Now, on top of that, lets imagine this database we're testing against is pre-populated with helper "baseline" data. Now we're really only testing in a perfect world scenario. What if there are no records in the contact_info table? It doesn't get tested. In this scenario, we end up testing the "baseline test data population" scripts, not so much the code itself. So you basically just pat yourself on the back knowing that your code works under ideal, and static, conditions. Hoorah.

A better approach for the above would to be to create a scratch database, create only the object "customer_info", without any foreign constraints. We could create it as a view which just spits out constant values, the stored proc doesn't care - it only wants a recordset returning object with the expected interface (in this case, the interface is the column names, and data types). Changes to unrelated schema don't affect the test, and the introduction of new objects to the stored procedure break the test.

What if this proc inserts into a table with a trigger on it, you ask? Well, the trigger is a separate unit of code, and should be tested separately.

It boils down to a philosophy of a test only being able to access the data and dependencies it needs.

One could take the "mocked objects" approach to the next level, and set up a expected/actual type of situation. The table could be mocked by a view, which upon execution, records in some metadata table somewhere when it was called. If the stored proc calls other functions or stored procs, they could be mocked to maybe return a constant, and log how and when they were called.

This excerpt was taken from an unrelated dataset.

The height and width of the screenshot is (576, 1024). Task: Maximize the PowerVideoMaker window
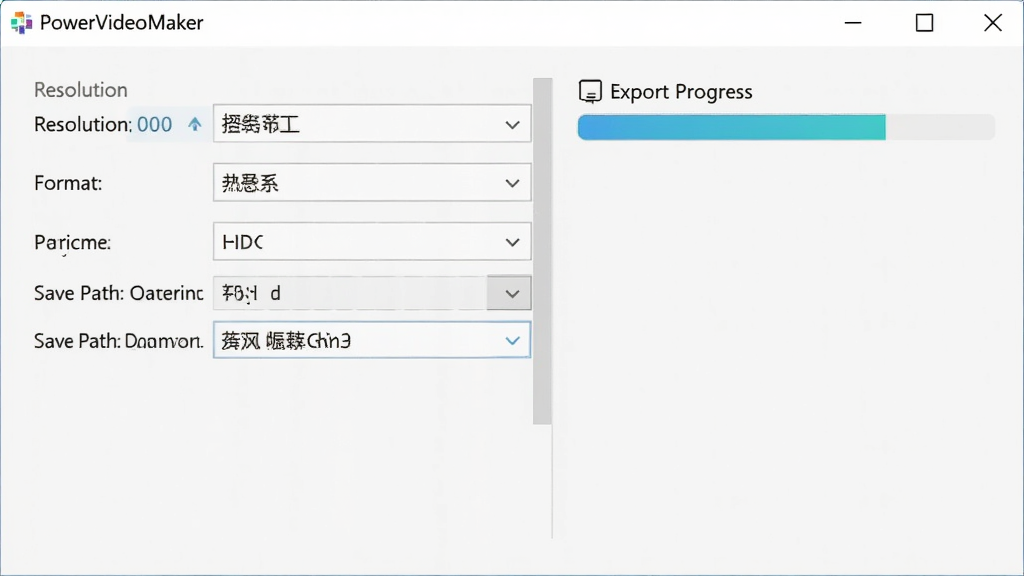(924, 23)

They could be implemented entirely, with the logging code tacked on. The point is, these call-out stored procs aren't under test.

You don't run the entire application from it's entry point, sending keystrokes and mouse clicks, to unit test a particular function call in a particular assembly - you mock the objects that assembly uses, set up your expectations, and compare them to the results of the call. Why would you treat business logic on the database any differently?

As a side rant, people tend to look at failing unit tests as a bad thing. They're supposed to fail, they should be as fragile as you can possibly make them. If anything changes to affect the functional design of the code under test, it should break. If the metric managers use to gauge unit testing is "number of passing tests written that always pass no matter what happens", they really end up with a bunch of clever permutations of "Assert.IsTrue(MyFartsDontStink)" In a project of any complexity, it should be nigh impossible to hack around shooting from the hip without breaking a bunch of unit tests.

At least that's how I roll.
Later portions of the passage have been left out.